The initiative will also allow researchers to gather vital new data about the bees, and the plants’ growth. There has only been a handful of Bilberry bumblebee studies, and no research in the Peak District for decades.

A general lack of bumblebee records in Derbyshire means the species could be declining faster than has been thought. Tackling this data gap means conservation action can be taken before it’s too late.

This summer, volunteers will begin monitoring bumblebees on Hathersage Moor through the Bumblebee Conservation Trust’s national BeeWalk recording scheme – a citizen science survey that provides early warning of bee declines.

The volunteers will identify and count bumblebees they see while walking the same fixed route each month between March and October. Eastern Moors volunteers will continue the monitoring in future years.

Bilberry bumblebees have suffered a dramatic decline in recent years. They were once found widely across north and west Britain, but the Peak District is now one of their last strongholds. Even here, this cold-loving upland species is expected to decline further because of climate change.

Dynamic partnerships 

Also known as the Blaeberry or Mountain bumblebee, the rare bee is found almost exclusively on bilberry-rich moorlands. It has helped keep the bilberry plant alive for centuries through pollination.
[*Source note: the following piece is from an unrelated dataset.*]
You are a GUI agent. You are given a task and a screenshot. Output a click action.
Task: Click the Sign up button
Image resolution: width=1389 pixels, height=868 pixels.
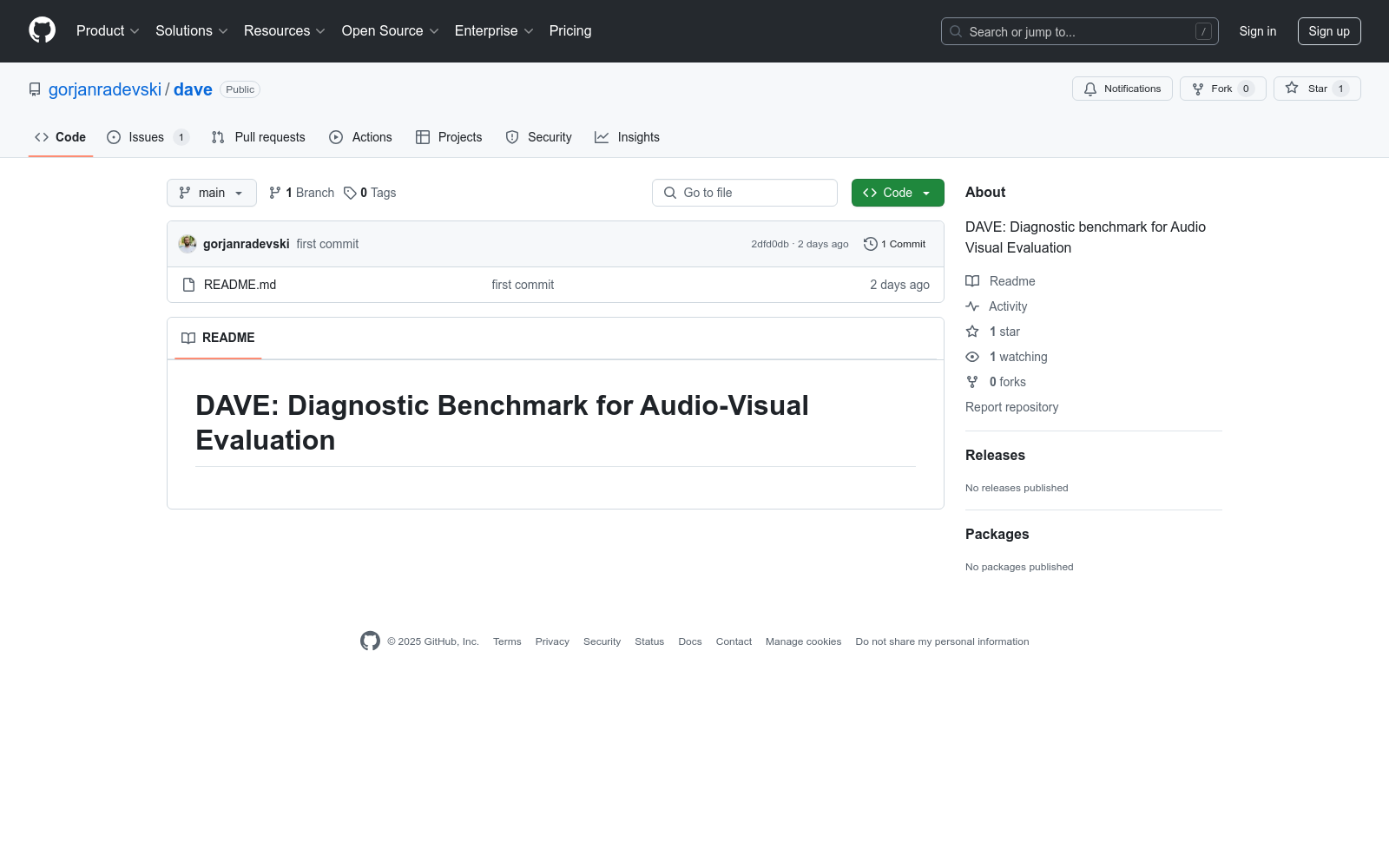pos(1328,31)
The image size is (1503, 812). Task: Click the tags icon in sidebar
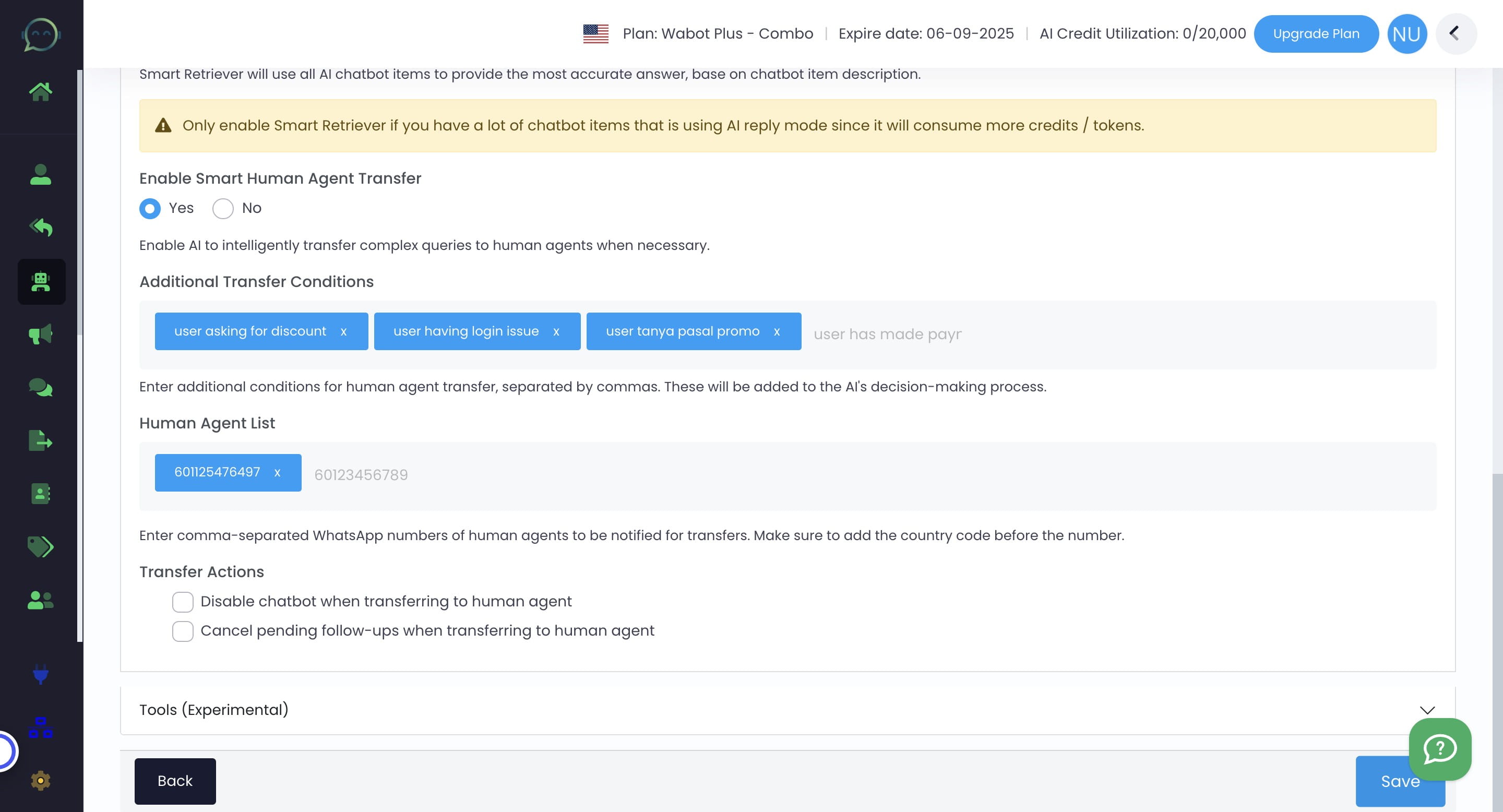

The Eastern Moors Partnership, which manages Hathersage Moor on behalf of Sheffield City Council, has now identified the Bilberry bumblebee as a key species indicator – a species that is rapidly affected by environmental changes and so can give early warnings that a habitat is suffering.

Pollinating the Peak is also creating flower-rich habitats, monitoring bumblebees and raising awareness about them across the Peak and Derbyshire.

This project is run with partners Chatsworth, Chesterfield Borough Council, Derbyshire County Council, Derbyshire Wildlife Trust, Little Green Space, Moors for the Future Partnership, National Trust, and Peak District National Park. 

This Article 

This article is based on a press release from the Bumblebee Conservation Trust.